Repeat the data word for word, starting with the line that contains "Open the map scale 1:47 760 dropdown" and going on through the line that contains "click(x=94, y=233)". Leave the pictures out of your answer.

begin Stored records

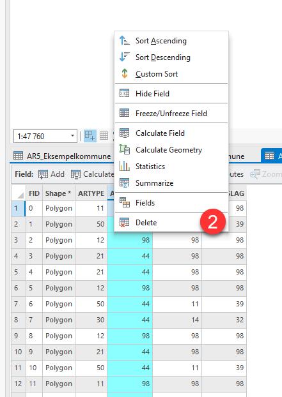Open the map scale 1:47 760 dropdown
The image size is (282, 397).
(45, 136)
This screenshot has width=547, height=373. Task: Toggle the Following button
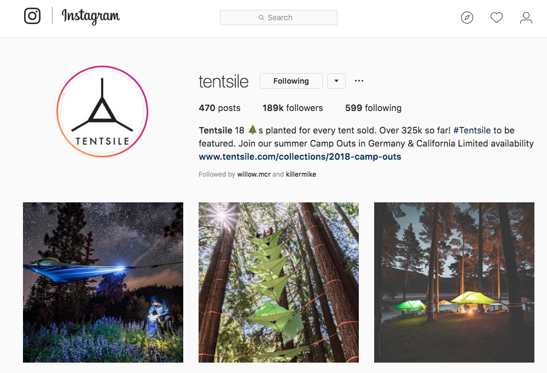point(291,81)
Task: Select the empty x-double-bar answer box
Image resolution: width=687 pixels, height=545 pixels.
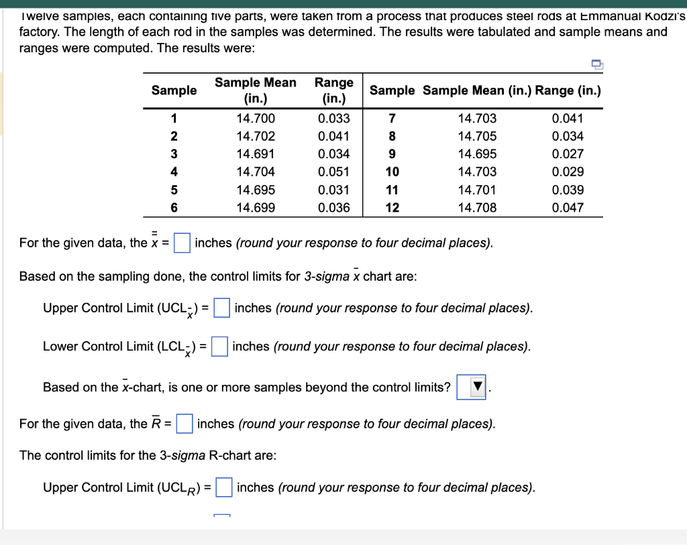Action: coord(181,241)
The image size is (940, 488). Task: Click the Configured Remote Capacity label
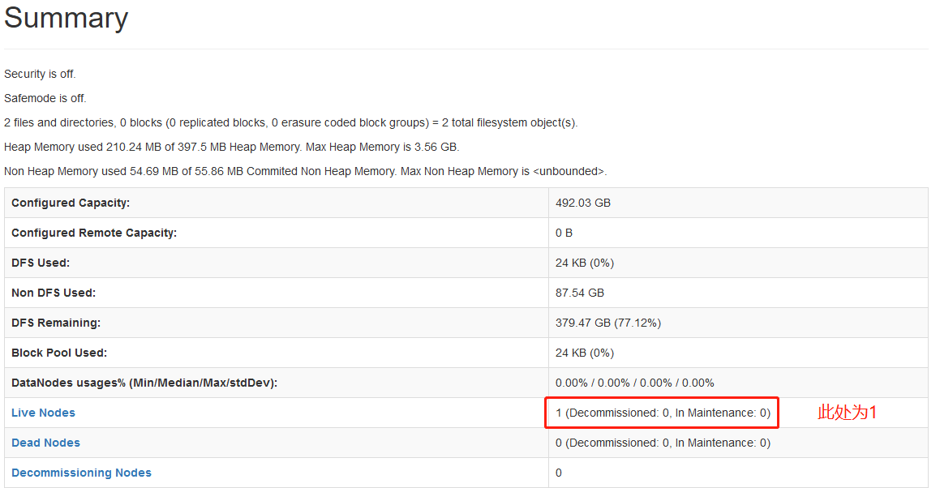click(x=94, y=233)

end Stored records
begin Stored records

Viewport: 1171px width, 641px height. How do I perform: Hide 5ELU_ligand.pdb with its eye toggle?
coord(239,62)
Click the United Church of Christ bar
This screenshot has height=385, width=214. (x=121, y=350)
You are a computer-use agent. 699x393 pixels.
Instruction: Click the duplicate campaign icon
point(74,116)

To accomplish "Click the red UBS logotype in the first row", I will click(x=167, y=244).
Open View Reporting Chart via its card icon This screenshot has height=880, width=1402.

end Stored records

Written response:
Open the map scale 1:47 760 dropdown
The image size is (282, 397).
(45, 136)
This screenshot has width=547, height=373. Task: Toggle the Following button
point(291,81)
Task: Select the empty x-double-bar answer box
Image resolution: width=687 pixels, height=545 pixels.
Action: coord(181,241)
The image size is (940, 488). Task: Click the Configured Remote Capacity label
click(x=94, y=233)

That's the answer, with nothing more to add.